Video: NYR@PIT, Gm2: Rangers net three in 2nd, take control
Lundqvist, coming back from a right eye injury, made 28 saves. Derick Brassard had a goal and two assists. J.T. Miller had three assists. Mats Zuccarello, Chris Kreider and Keith Yandle scored. New York had a 57-25 advantage in hits, typically a subjective stat but one that yields a definite conclusion when a team wins it by a landslide.
"It was a gutsy effort," Rangers forward Eric Staal said. "I thought we competed right from the drop of the puck. We had everybody involved, a couple big plays for some goals that really turned the momentum for us. We need to feel good, but make sure we're coming with the same compete in Game 3."
Vigneault talked before the series about how fast the Penguins are in transition. After seeing it in action in Game 1, he said with certainty that the Rangers got the message. He was right.
Although Pittsburgh dictated a lot of the play with its transition game in the first period, New York settled down and took over in the second, after Lundqvist made a right-pad save on Chris Kunitz at 4:34 that kept it 1-0, Penguins.
The attack began when the Rangers started to pressure, to play on their toes. They outshot the Penguins 4-0 and had a 9-0 edge in shot attempts during a 2:50 stretch leading to Pittsburgh defenseman Brian Dumoulin's penalty for hooking Miller at 8:47.
The Penguins killed it, but the Rangers stayed physical when it returned to 5-on-5. Viktor Stalberg hit Kris Letang. Kevin Klein hit Patric Hornqvist. Tanner Glass hit Crosby and Ian Cole on the same shift, four seconds apart.
Video: NYR@PIT, Gm2: Lundqvist gets a glove on Rust's shot
Eventually, the Rangers got an offensive-zone faceoff. Brassard won it and Yandle scored six seconds later, after Miller got the puck to the net so Yandle could shoot it from the slot after coming down from the left point.
"Pucks and bodies to the net," Miller said.
Brassard scored 18 seconds later on a breakaway created by a long pass from Miller that got behind Penguins defenseman Olli Maatta.
"Lucky bounce," Vigneault said. "You need a few of those."
Zuccarello made it 3-1 at 16:52, when the Rangers forced Cole to cough up the puck in the defensive zone with an aggressive forecheck.
Kreider scored 39 seconds into the third period after he, Zuccarello and Brassard forechecked hard enough to cause another Penguins defensive-zone turnover, this one off the stick of defenseman Trevor Daley.

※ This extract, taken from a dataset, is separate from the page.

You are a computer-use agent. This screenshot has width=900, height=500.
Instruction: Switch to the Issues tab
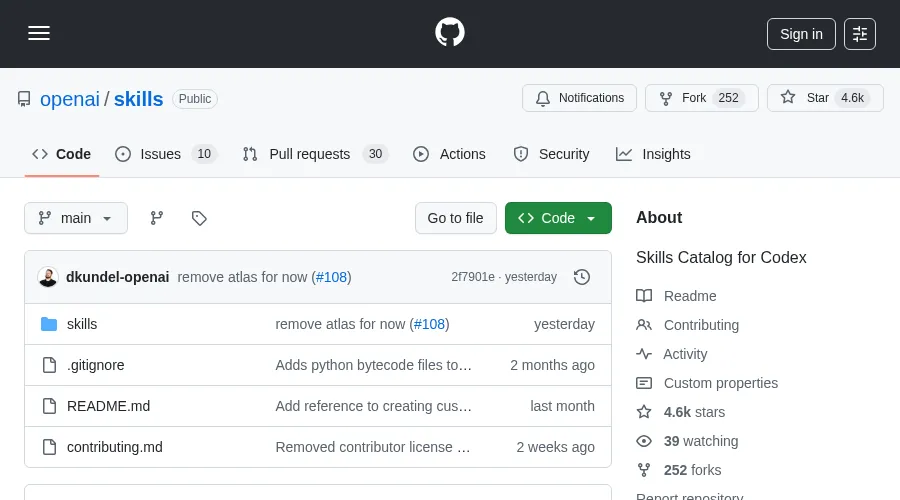[160, 154]
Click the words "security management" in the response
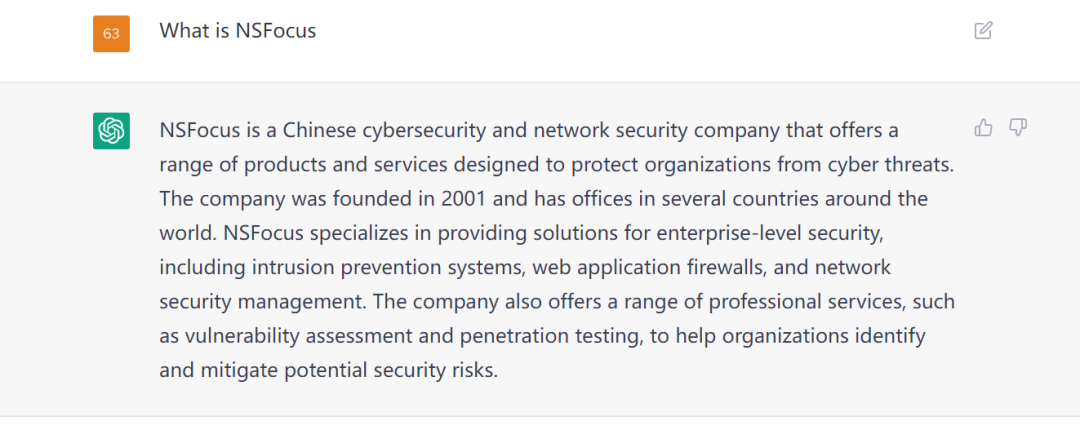 tap(259, 301)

"We played a more complete game, played great defense to offense hockey and hounded their [defense]," Miller said. "I think the whole team sees it, feeds off of it, and you can definitely tell it paid off."
Video: NYR@PIT, Gm2 : Lundqvist makes kick save on Kunitz
It wasn't that the Rangers hit the Penguins hard, they just hit them a lot; 25 were on Pittsburgh defensemen.

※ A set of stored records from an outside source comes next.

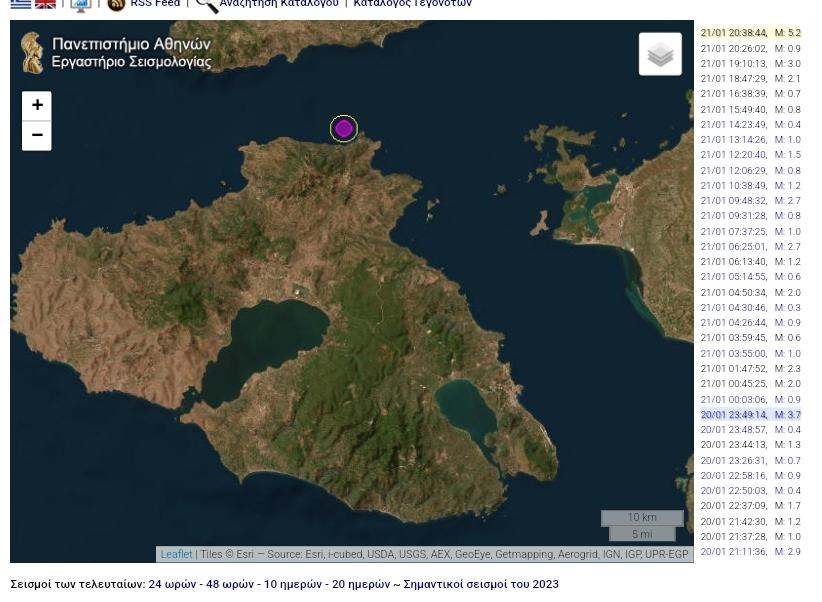Click the monitor chart icon in top bar
The height and width of the screenshot is (602, 822).
coord(81,5)
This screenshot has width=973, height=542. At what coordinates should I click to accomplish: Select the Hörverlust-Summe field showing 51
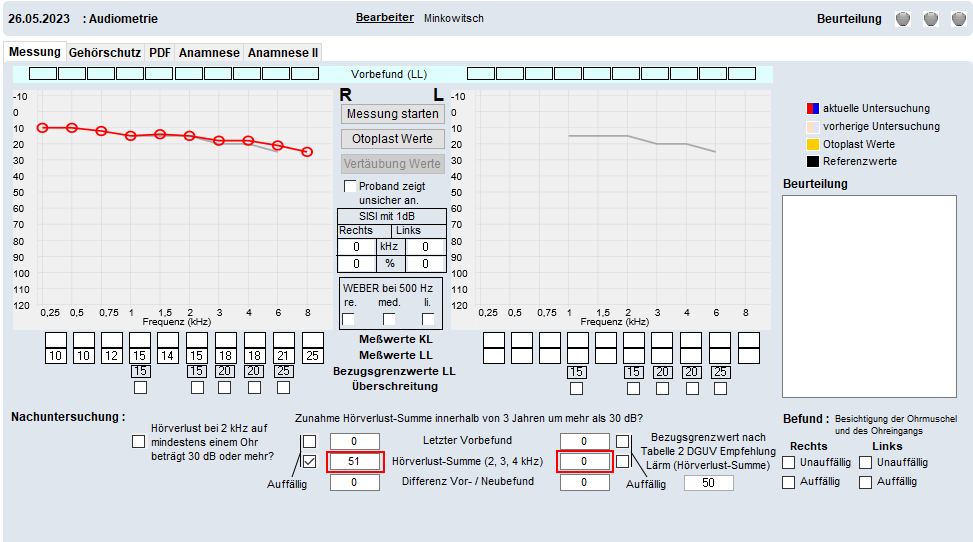pyautogui.click(x=353, y=461)
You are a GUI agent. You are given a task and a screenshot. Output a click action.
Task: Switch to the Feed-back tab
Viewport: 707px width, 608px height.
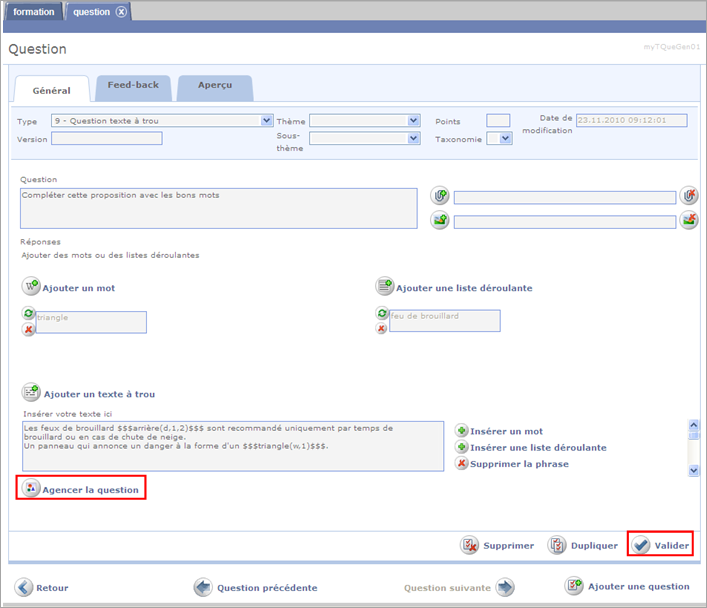point(132,86)
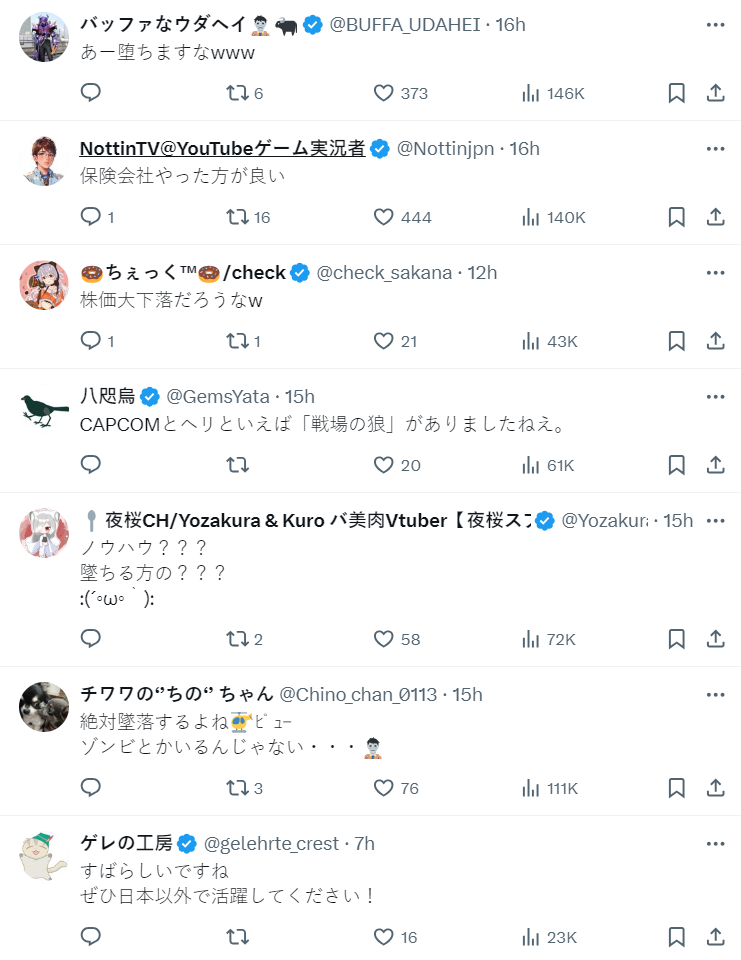
Task: Reply to the Yozakura tweet
Action: point(91,639)
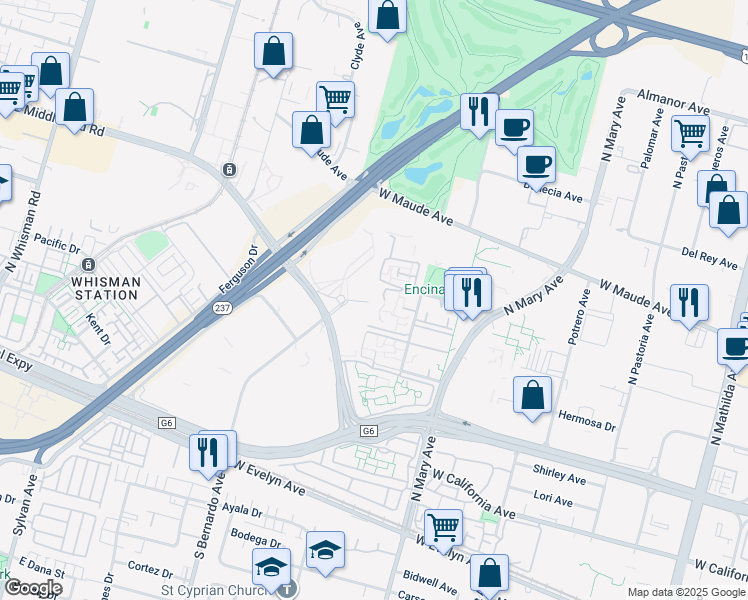
Task: Open the Google logo link
Action: click(x=32, y=587)
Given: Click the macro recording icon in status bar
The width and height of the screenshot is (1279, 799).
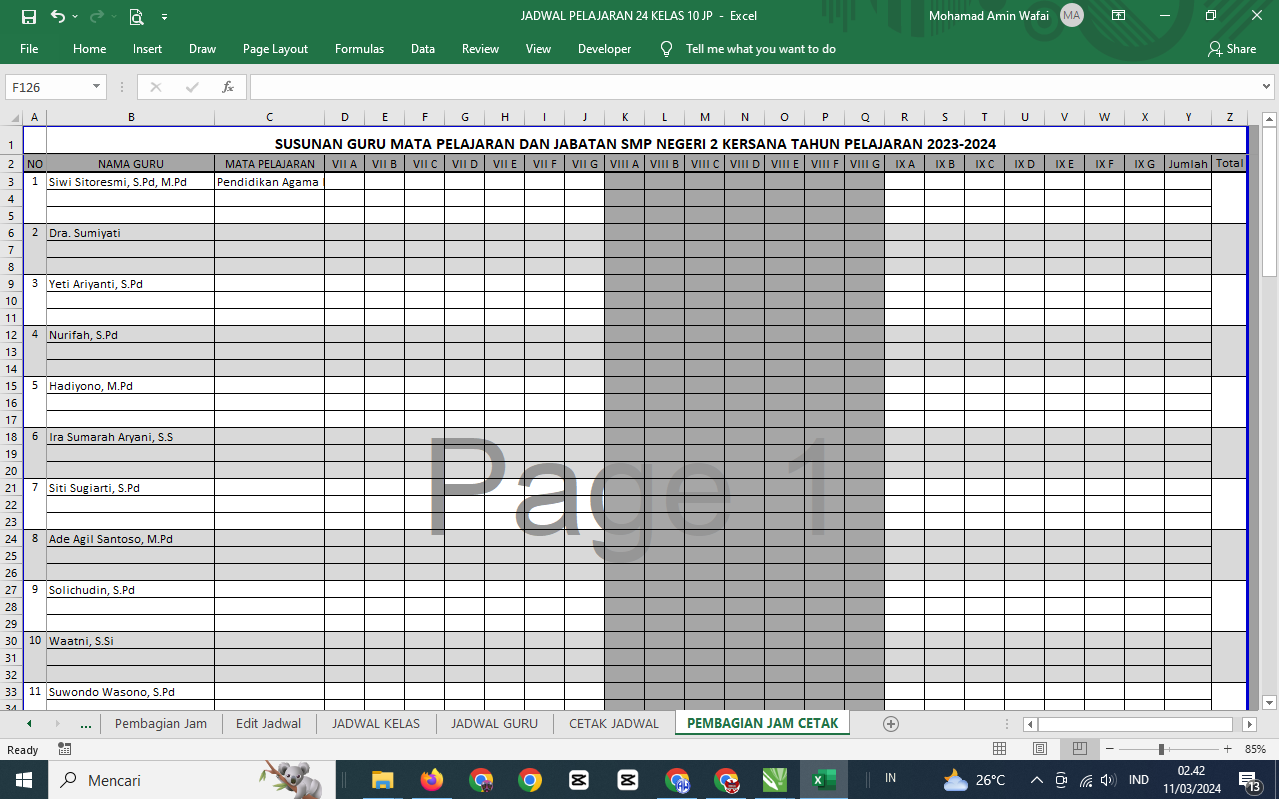Looking at the screenshot, I should coord(65,749).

"It's hard to defend if you're going back for pucks all night," Miller said, "and if you're hitting them every time, it just makes them not want to go back as much."
And when the Rangers needed Lundqvist, he was there, seeing everything, just as they and he hoped. His save on Bryan Rust's breakaway at 15:34 of the second period preserved a 2-1 lead. Zuccarello scored 78 seconds later.
Lundqvist found out his eye was fine after visiting with a specialist Thursday. He practiced Friday and was in his typical top form Saturday.
"Right after I left the doctor's office, I was starting to prepare for this game," Lundqvist said.
The Rangers are now preparing for Game 3 at home. The boxes they need to check off are the same, just empty again. Fill 'em up and they'll have a great chance to take control of this series.